By now at least one of you is screaming, "Go to the completion standards." The completion standards that roughly correspond to the objective state that the student will "display increased proficiency in coordinated airplane attitude control during basic maneuvers," and "demonstrate basic understanding of steep turns, slow flight, stalls, stall recovery, and emergency procedures." Again, there are no measurable standards. "Display in-creased proficiency" is not a measurable statement, nor is "basic under- standing." Both standards are ambiguous and do not include any specifics delineating what the student will do to demonstrate proficiency and at what level of competency.
The objectives in the example are activity statements. The completion standards are barely measurable. All the student can glean from the objectives is that he will be receiving instruction on the items listed in the content area and will be allowed to practice them. There are no standards by which to measure any of the objectives.
There is also an inconsistency between the objectives, content, and standards in the example. The objectives and completion standards reference steep turns, but steep turns do not exist in the content section. Make sure your lesson outlines match.
This particular lesson is also overwhelming. In 27 years of flight instruction, I doubt I have seen more than three students who could complete all the lesson's activities in one hour.

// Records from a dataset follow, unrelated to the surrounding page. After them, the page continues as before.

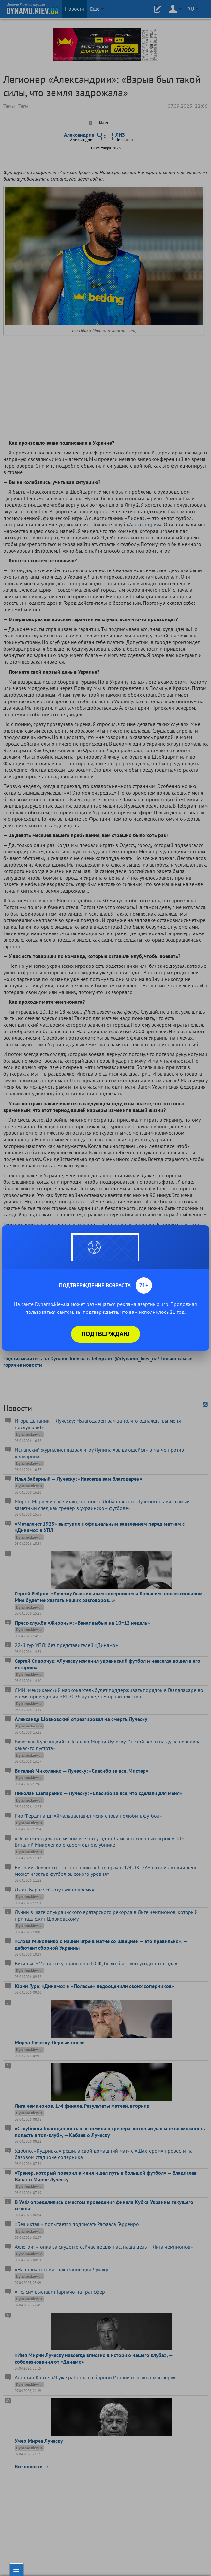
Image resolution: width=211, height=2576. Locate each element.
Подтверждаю (106, 1334)
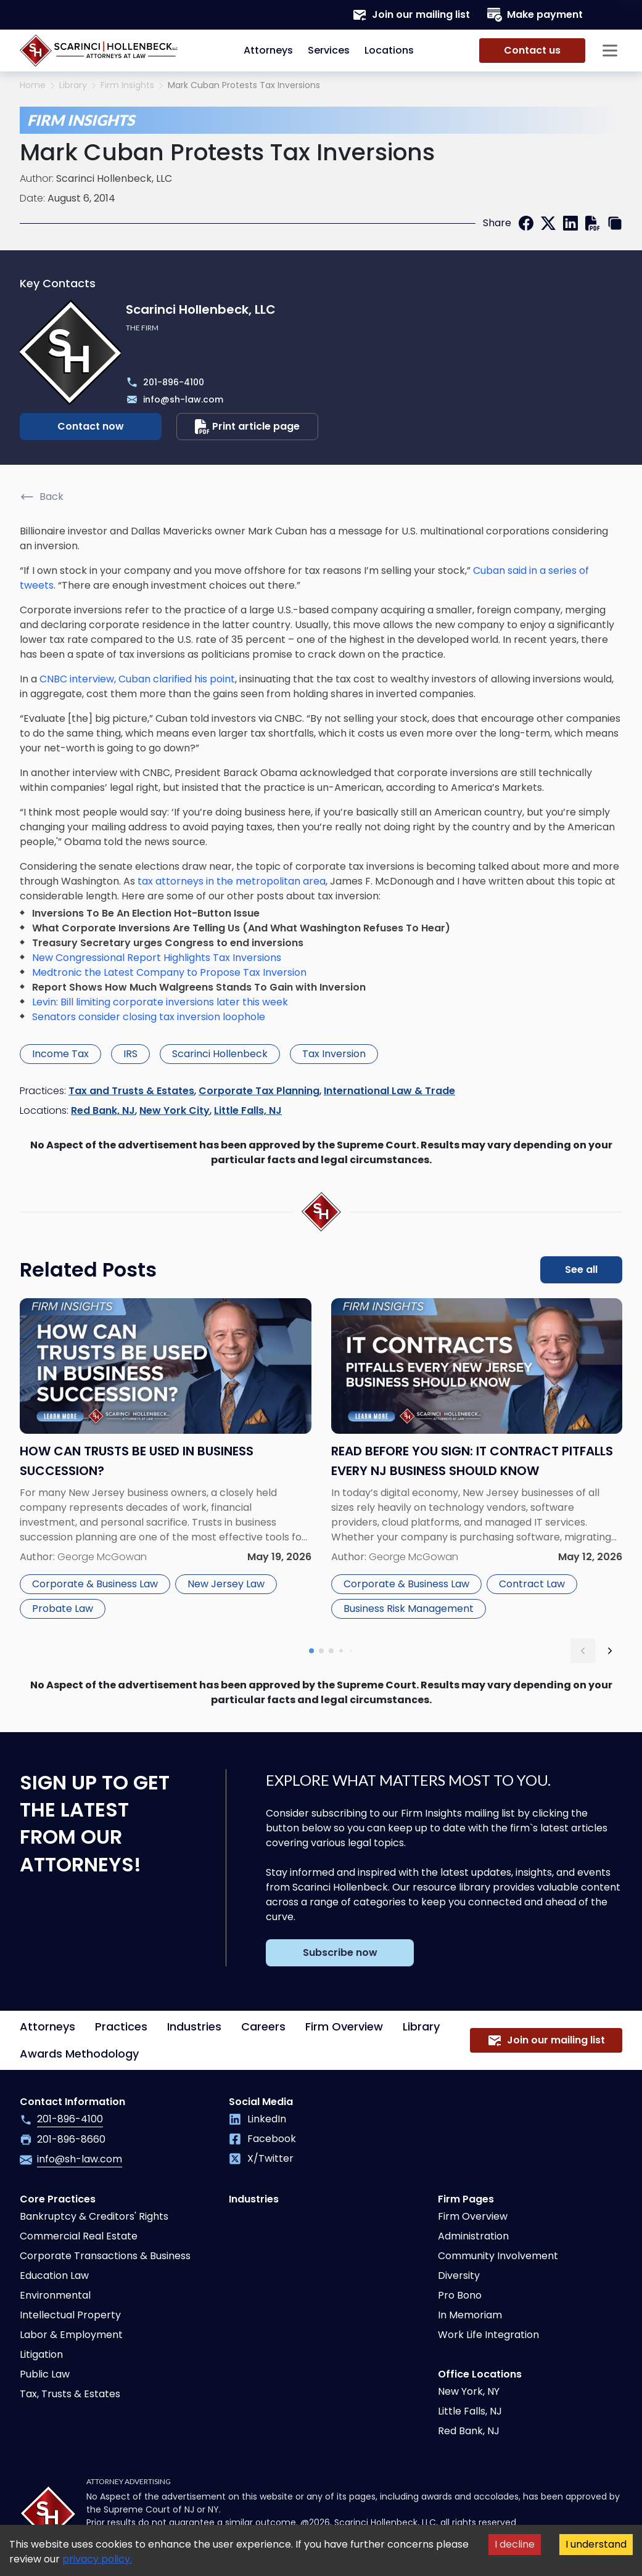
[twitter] (548, 223)
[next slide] (610, 1650)
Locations (389, 50)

Even the best student would only slightly improve on each maneuver, even if the instructor had enough time to demonstrate them all properly. It's an enormous lesson. Keep each lesson simple. Don't overload your students.

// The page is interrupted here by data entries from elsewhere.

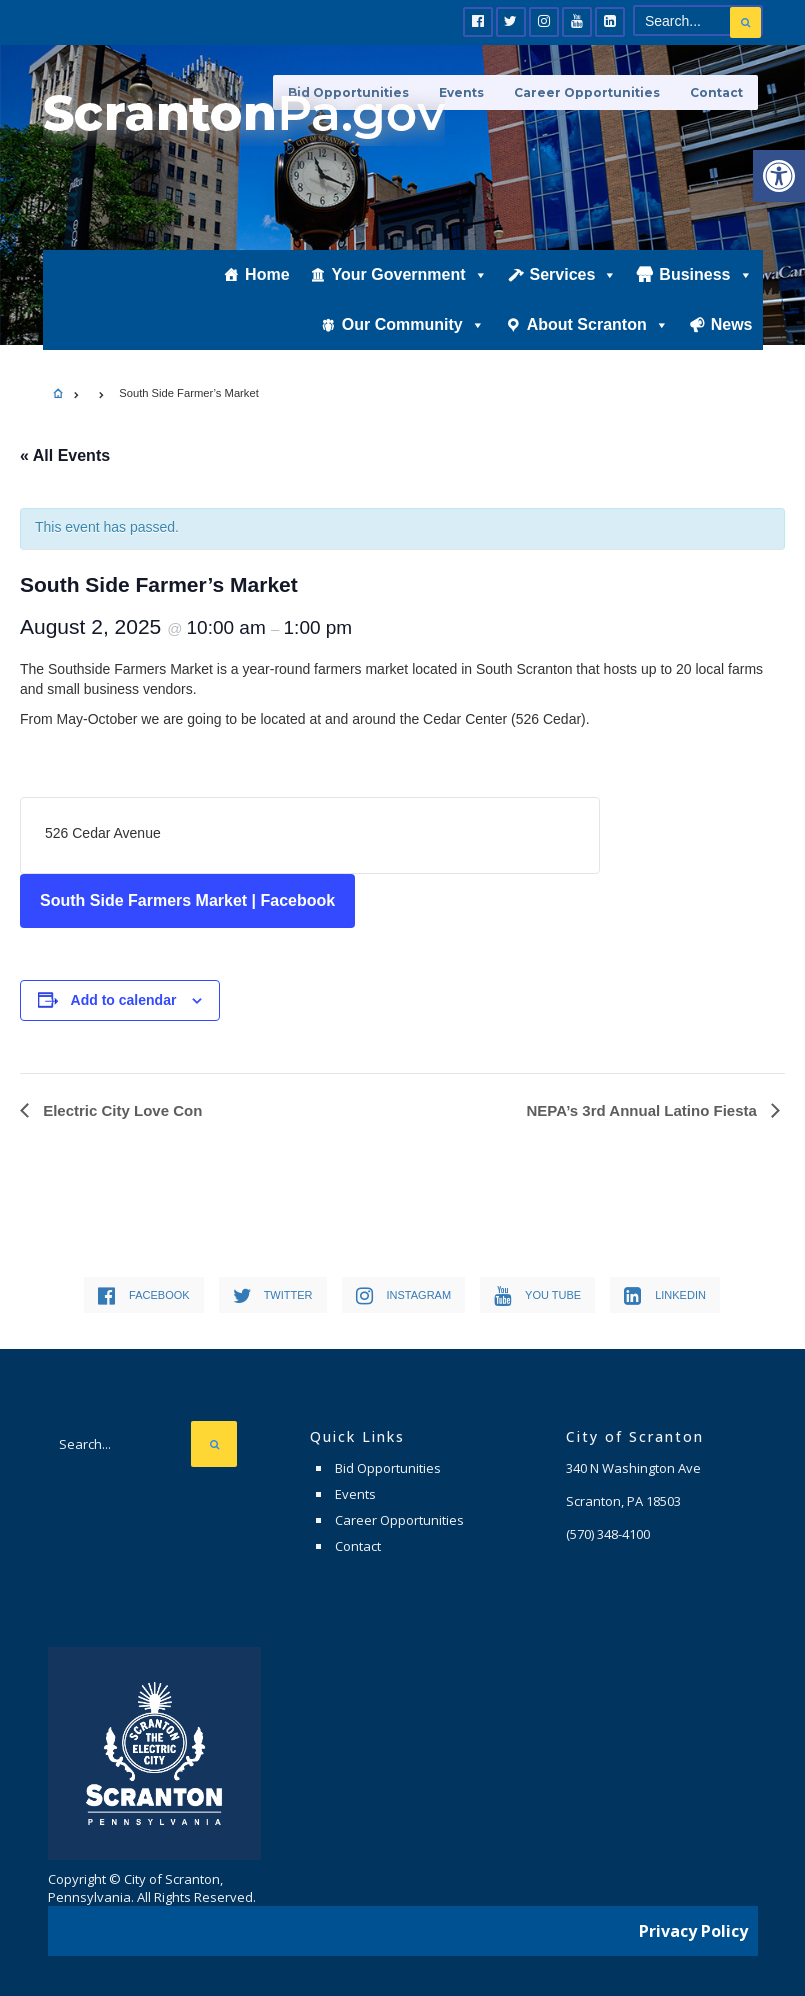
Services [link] (574, 277)
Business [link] (705, 277)
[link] (779, 176)
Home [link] (267, 276)
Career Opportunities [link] (587, 92)
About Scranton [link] (598, 327)
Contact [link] (716, 92)
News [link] (732, 326)
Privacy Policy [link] (693, 1931)
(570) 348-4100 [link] (608, 1534)
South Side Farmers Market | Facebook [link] (187, 900)
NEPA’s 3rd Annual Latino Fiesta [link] (644, 1110)
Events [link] (355, 1494)
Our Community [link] (413, 327)
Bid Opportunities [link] (388, 1468)
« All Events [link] (65, 455)
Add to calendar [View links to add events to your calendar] (124, 1000)
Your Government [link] (410, 277)
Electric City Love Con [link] (120, 1110)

As an example of what educators recommend, objectives for this flight lesson might be:
a) By using the recommended procedures listed in the maneuvers handbook, and without instructor assistance, the student will demonstrate the ability to recognize and recover from stalls by putting the aircraft into a stalled condition, telling the instructor when the aircraft has stalled, then recovering from the stall without going below a designated altitude;
b) With instructor assistance, the student will take off and land the aircraft, depart and enter the traffic pattern, and make the appropriate radio transmissions at the proper time.

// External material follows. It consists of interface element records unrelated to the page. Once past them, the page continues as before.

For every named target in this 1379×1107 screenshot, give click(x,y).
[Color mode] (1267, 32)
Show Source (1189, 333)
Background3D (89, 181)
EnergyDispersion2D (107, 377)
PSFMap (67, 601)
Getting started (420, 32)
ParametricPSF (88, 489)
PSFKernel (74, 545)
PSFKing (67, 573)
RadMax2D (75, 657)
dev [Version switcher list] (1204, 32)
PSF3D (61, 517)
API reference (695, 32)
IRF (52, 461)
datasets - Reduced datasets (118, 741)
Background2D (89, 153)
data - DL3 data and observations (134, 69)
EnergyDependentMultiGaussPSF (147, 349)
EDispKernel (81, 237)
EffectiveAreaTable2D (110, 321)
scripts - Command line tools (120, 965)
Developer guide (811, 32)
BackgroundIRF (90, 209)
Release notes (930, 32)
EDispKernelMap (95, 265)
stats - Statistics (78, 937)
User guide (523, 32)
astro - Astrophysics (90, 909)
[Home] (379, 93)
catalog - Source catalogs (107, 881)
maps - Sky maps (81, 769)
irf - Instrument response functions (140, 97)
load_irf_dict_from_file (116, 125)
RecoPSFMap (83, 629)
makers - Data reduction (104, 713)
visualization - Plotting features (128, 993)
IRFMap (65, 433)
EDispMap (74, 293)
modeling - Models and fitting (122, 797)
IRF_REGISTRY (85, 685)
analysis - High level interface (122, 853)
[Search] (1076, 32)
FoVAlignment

These statements tell the student what he will be required to accomplish in order to demonstrate proficiency. The objectives are specific, contain appropriate proficiency criteria, and are measurable. They also represent about one hour of flight time that will allow the instructor to comprehensively explain and demonstrate, then allow the student to practice.
Additionally, other activities may be added to the lesson plan; for example, after the instructor demonstrates the emergency procedures listed in the maneuvers handbook, the student will practice the maneuvers with assistance.
Preparing a syllabus and objectives is time-consuming. It might be easier to purchase one of the many commercially produced course syllabi. The drawback to many of these is that most use the FAA's flawed examples. Often the objectives are activity statements and contain ambiguous standards that are difficult to measure. Some objectives do not match lesson content and/or completion standards. With a little effort you can modify the syllabus, correct mistakes, and adjust the content to produce a viable tool that will fit your situation. It's not necessary to reinvent the wheel, but be aware that many aviation educational wheels are not exactly round, so you may have to do some shaping.